LYON, France (AP) — Britain’s decision to leave the European Union and the election of U.S. President Donald Trump have given the French a “reason to vote” because it can result in real change, the top lieutenant for French presidential candidate Marine Le Pen declared Sunday ahead of her long-awaited speech.
Le Pen supporters were pouring into the congress center in Lyon on Sunday, the second day of a conference by her anti-immigrant National Front party. She will be speaking about her 144 presidential promises unveiled a day earlier, a nationalist agenda aimed at throwing off the European Union, NATO and the status quo.
National Front official Florian Philippot said people who thought voting “served nothing” because it brought no change now have proof that an alternative is possible. He says he likes Trump’s tweets because they “break the politically correct” mold.
He claimed that National Front membership rose after Brexit and again after the Trump victory but gave no figures.

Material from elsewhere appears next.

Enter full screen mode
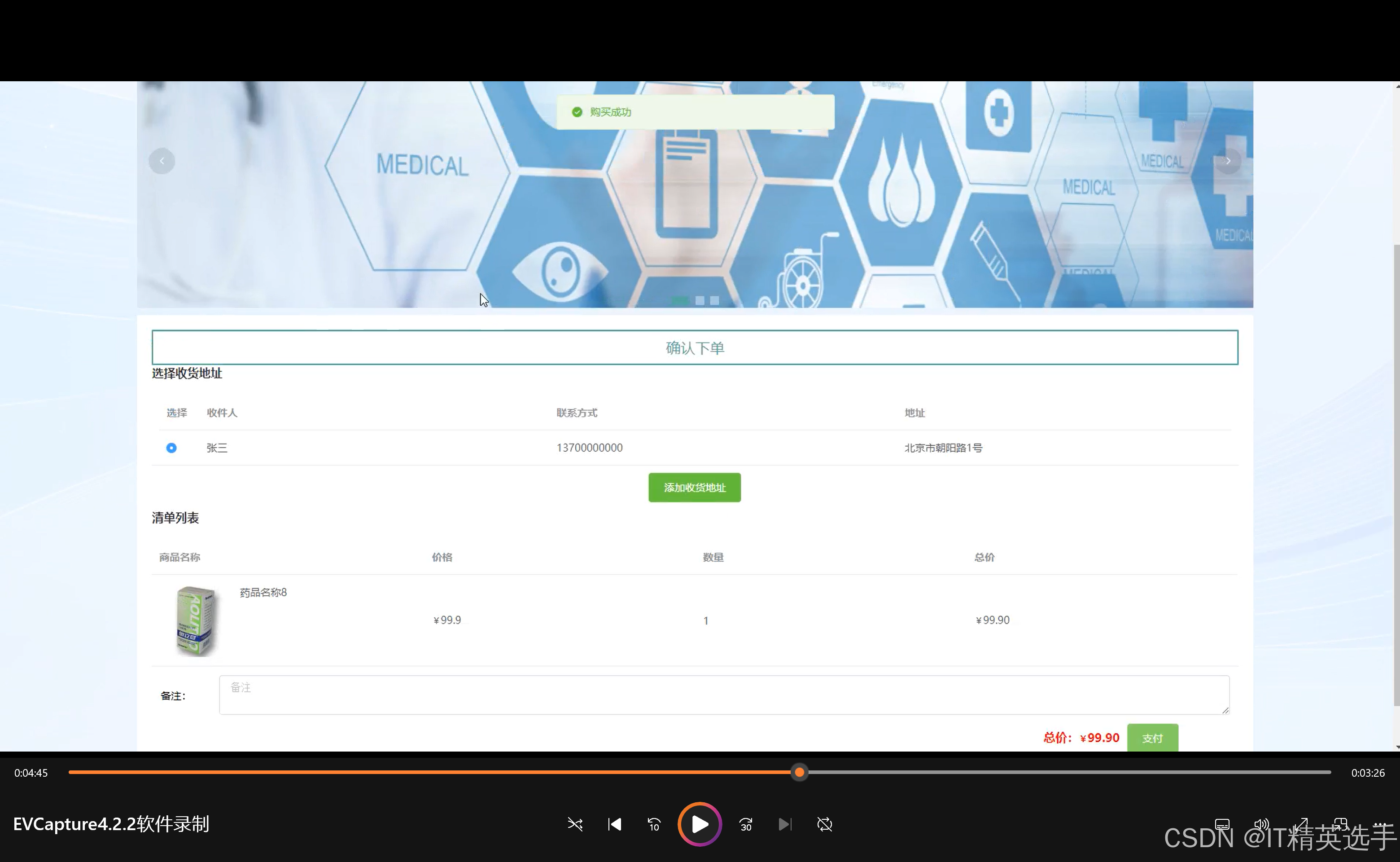The width and height of the screenshot is (1400, 862). tap(1301, 824)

In her platform Saturday, Le Pen envisioned a thriving nation “made in France,” with its citizens first in line for state services and the state unshackled by the rules-laden European Union. Among her promises: No more membership in NATO’s integrated command. No more euro currency, European Union or open borders. Immigration, especially by Muslims, would be contained. And no more second chances for foreigners under surveillance as suspected potential terrorists — those thousands would be expelled.

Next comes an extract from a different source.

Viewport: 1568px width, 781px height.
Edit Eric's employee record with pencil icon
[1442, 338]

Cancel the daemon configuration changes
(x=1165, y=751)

The French would guard their own borders, spend francs instead of euros, defend themselves and give priority to French citizens for public housing and other services over EU citizens and immigrants.
Philippot conceded Sunday that Le Pen’s program would mean a “slight increase” in the nation’s debt in the first year if she is elected in the two-round presidential election on April 23 and May 7. Le Pen’s plan calls for adding 15,000 police, 6,000 customs officers to guard borders and more hospital workers. But she hopes those expenses would be countered by outing fiscal fraud, decreasing immigrants and their ability to automatically access social services as well as doing away with regional councils and reducing the number of French lawmakers.

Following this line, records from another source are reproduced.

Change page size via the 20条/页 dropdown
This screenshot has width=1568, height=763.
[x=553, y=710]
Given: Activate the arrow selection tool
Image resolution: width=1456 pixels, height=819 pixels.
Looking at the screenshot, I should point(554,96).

“We’re going to relaunch growth by economic patriotism,” Philippot told reporters.
Unlike Trump, Le Pen isn’t a new quantity in French politics — she has headed the National Front since 2011 and came in third in the presidential vote in 2012.
Early polls consistently show Le Pen among France’s two top presidential candidates, but suggest she’ll lose by a wide margin in the May 7 runoff.
The candidate just two weeks ago considered the most likely to beat Le Pen and win, former conservative Prime Minister Francois Fillon, has seen his support plummet as French prosecutors investigate possibly fictitious parliamentary aide jobs once held by his wife and two children.
Former budget minister Emmanuel Macron, who rebelled against the Socialist Party to strike out on his own, could end up facing Le Pen in the second-round vote. Macron, a centrist, also chose Lyon for a rally this weekend, as did leftist presidential candidate Jean-Luc Melenchon.
Also running is leftist Benoit Hamon, who easily beat former Prime Minister Manuel Valls to be the Socialist Party’s presidential candidate.